Using the word "width" as the filter, copy each matching line from the records.

*Task data*:
+-------+

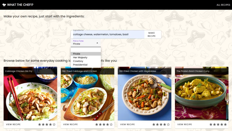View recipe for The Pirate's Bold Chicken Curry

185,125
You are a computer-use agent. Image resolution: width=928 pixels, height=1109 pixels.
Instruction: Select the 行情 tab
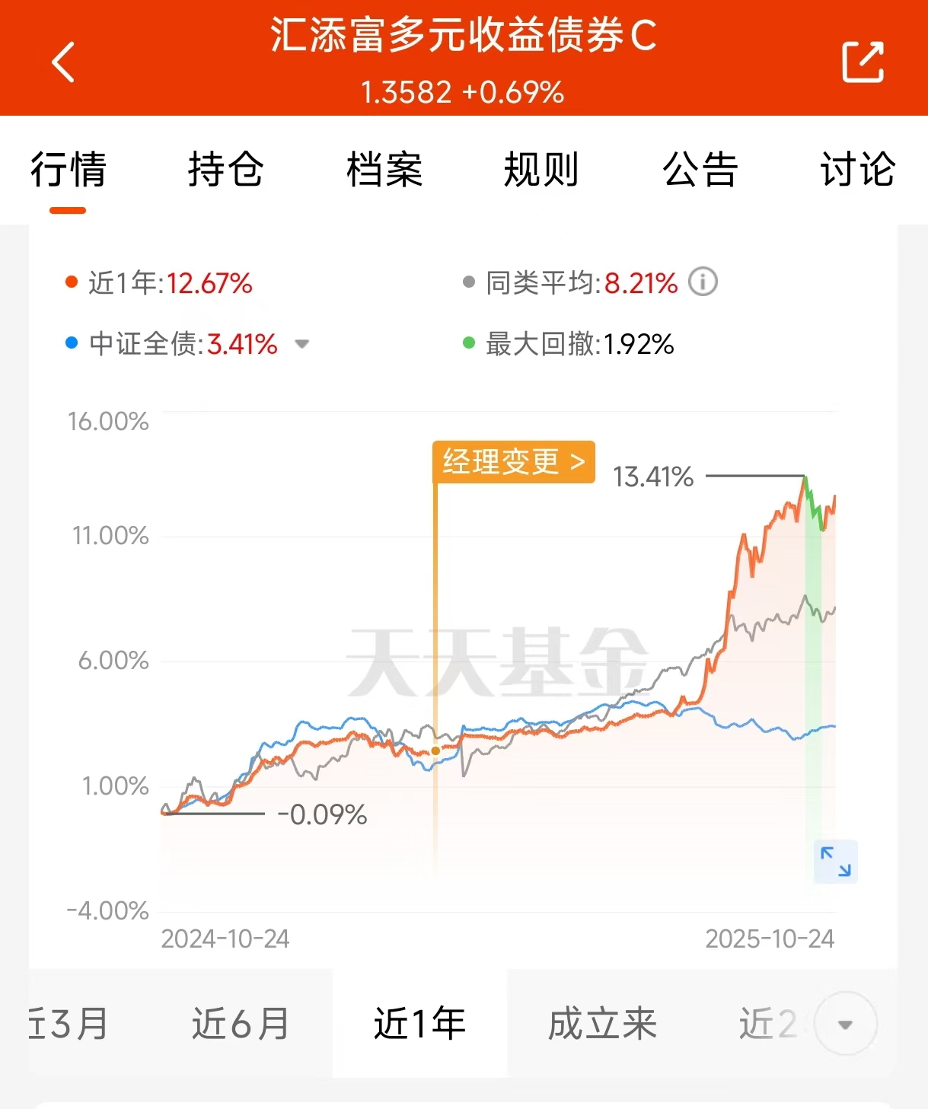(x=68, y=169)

+-------+

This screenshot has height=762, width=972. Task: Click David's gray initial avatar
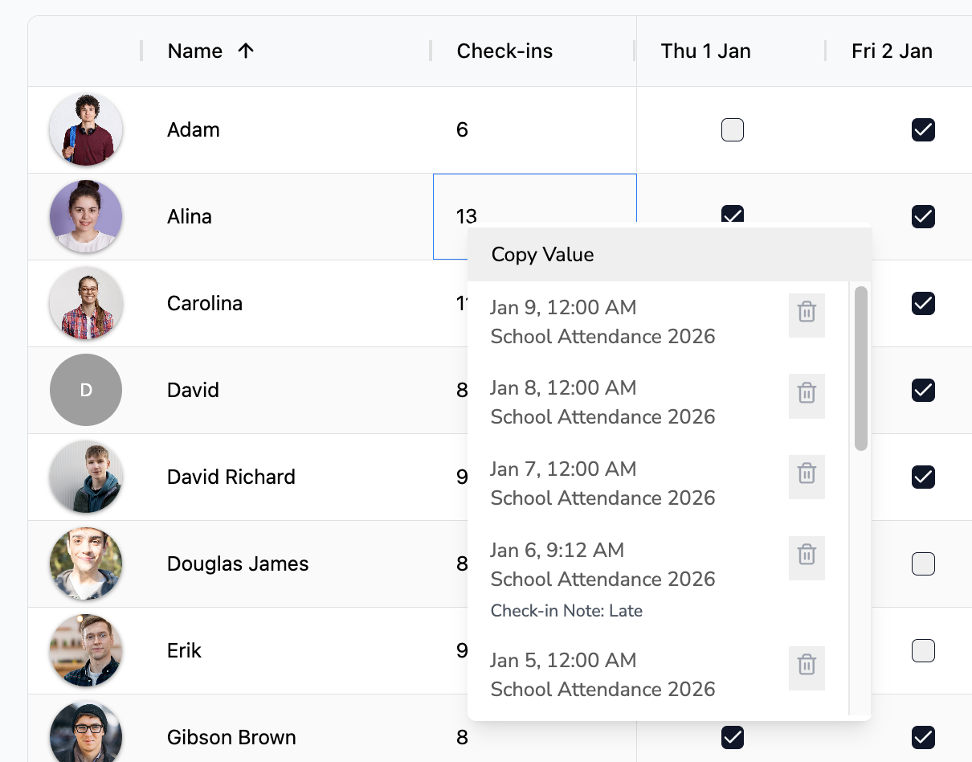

+-------+

*Reply*:
You are a computer-use agent. Image resolution: width=928 pixels, height=1109 pixels.
This screenshot has height=762, width=972. Task: Click David's gray initial avatar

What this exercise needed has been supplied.